Bugüne kadar kaç bayramı doyasıya yaşadım vallahi hatırlamıyorum. Şimdi ise artık, torunlardan bayramın geldiğini fark ediyoruz. İçinde bulunduğumuz hayat şartları, birçok isteği engellerken, bir de bayram öncesi deprem haberleriyle sarsıldık. Boğucu sıcaklık, biz İstanbullular’ın korkusuna kibrit çaktı. Neyse, herşey Allah’tan. Ve köşedeki resmime bakacak okurlarıma berhudar olun diyorum. El öpenleriniz çok olsun.
Evet, susun bari Kaz Dağları katliamı, büyük bir toplum olayı haline geldi . 195 bin ağaç için bu protesto. Toprağın derinliklerine kadar tabiatı, yaşamı zehirlemesi de var tabii. Toplumsal yanı ise, Kaz Dağları’nın yanından bile geçmemiş insanların, otobüslerle dağa akmasıydı.
★ ★ ★
Olayın bir de garip tarafı var.

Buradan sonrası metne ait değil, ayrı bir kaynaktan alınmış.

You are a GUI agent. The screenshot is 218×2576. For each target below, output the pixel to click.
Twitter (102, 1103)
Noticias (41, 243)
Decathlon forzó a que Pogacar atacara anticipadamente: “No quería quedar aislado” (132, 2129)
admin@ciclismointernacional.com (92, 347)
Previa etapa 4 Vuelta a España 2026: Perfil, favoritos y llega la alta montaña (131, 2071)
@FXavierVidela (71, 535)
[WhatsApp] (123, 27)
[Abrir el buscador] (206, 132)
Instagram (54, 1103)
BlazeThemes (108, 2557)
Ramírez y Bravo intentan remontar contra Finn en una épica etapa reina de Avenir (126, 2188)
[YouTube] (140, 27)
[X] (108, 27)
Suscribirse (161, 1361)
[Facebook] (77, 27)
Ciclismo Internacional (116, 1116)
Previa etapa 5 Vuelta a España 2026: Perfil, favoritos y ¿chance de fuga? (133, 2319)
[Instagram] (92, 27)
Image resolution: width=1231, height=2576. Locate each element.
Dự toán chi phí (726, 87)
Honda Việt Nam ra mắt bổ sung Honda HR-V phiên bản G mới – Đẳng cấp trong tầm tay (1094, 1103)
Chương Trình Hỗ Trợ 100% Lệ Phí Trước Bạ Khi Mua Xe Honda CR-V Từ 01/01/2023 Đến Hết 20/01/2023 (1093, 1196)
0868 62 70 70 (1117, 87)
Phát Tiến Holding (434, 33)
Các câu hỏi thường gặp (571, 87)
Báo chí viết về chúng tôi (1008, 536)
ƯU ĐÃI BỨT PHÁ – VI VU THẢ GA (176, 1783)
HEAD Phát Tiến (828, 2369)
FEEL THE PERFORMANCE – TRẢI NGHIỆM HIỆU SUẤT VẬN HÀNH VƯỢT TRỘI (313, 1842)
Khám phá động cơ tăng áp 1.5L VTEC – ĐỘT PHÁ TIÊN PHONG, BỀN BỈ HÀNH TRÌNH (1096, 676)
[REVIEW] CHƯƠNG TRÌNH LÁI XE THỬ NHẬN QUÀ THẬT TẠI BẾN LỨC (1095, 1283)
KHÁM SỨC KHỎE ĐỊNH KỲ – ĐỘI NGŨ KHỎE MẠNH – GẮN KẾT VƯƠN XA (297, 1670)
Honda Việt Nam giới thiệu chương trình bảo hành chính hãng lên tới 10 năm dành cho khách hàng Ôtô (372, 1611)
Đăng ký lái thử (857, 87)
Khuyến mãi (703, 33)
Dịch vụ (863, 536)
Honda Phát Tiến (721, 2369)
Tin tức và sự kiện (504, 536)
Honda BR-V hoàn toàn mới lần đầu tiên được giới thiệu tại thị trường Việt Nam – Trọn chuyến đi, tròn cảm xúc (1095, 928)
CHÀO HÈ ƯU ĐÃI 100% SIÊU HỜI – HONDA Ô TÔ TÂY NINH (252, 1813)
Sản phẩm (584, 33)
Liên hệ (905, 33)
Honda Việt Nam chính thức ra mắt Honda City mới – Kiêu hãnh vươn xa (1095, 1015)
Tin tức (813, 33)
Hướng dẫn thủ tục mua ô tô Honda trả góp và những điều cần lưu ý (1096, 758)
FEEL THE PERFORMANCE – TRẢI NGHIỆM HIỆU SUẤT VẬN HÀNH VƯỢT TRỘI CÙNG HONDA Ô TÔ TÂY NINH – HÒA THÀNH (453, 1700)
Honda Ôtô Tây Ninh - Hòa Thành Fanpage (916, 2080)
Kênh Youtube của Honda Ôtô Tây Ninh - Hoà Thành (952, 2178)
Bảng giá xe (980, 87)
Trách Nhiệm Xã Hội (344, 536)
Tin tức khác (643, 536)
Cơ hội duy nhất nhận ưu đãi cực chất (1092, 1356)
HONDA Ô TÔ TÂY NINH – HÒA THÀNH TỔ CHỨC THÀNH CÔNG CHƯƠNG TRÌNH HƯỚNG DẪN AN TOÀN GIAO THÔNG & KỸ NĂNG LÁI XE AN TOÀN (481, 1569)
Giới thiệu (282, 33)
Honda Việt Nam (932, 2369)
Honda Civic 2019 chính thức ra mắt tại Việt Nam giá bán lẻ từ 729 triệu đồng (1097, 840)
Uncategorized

Yıllardır sürüyormuş bu işlem. O zaman da ufak çaplı gösteriler yapılmış, yine araştırma önergesi verilmiş ama duyurulamamış. Bir başka gariplik de, beden işçiliği A’dan Z’ye bize ait. İyi taş taşıyormuşuz da… Konuşup duruyorlar. Açık alanda siyanür kullanılmıyor, siyanür Atıkhisar Barajı’ndan uzakta diye.
★ ★ ★
Taşeron firma Doğu Biga Madencilik için de bir sürü şayia çıktı. Ama, adı üstünde şayia. Kesinleşirse onları da konuşuruz. Beni şaşırtan konuşma ise, AK Parti Çanakkale Milletvekil iBülent Turan’dan geldi. Dedi ki: “2 yıldır ağaçlar kesiliyordu, eylem yapmadınız da şimdimi aklınıza geldi.” Ve noktayı şöyle koydu: “Bugün eylem yapmanın ağaçlara faydası yok.” Haklısın sayın milletvekili. Benim de sözüm yok zaten. Ahmet Hakan’la aynı düşüncedeyim. “Yeter artık susun bari. Boş yapmayın.” Ağzına sağlık Ahmet.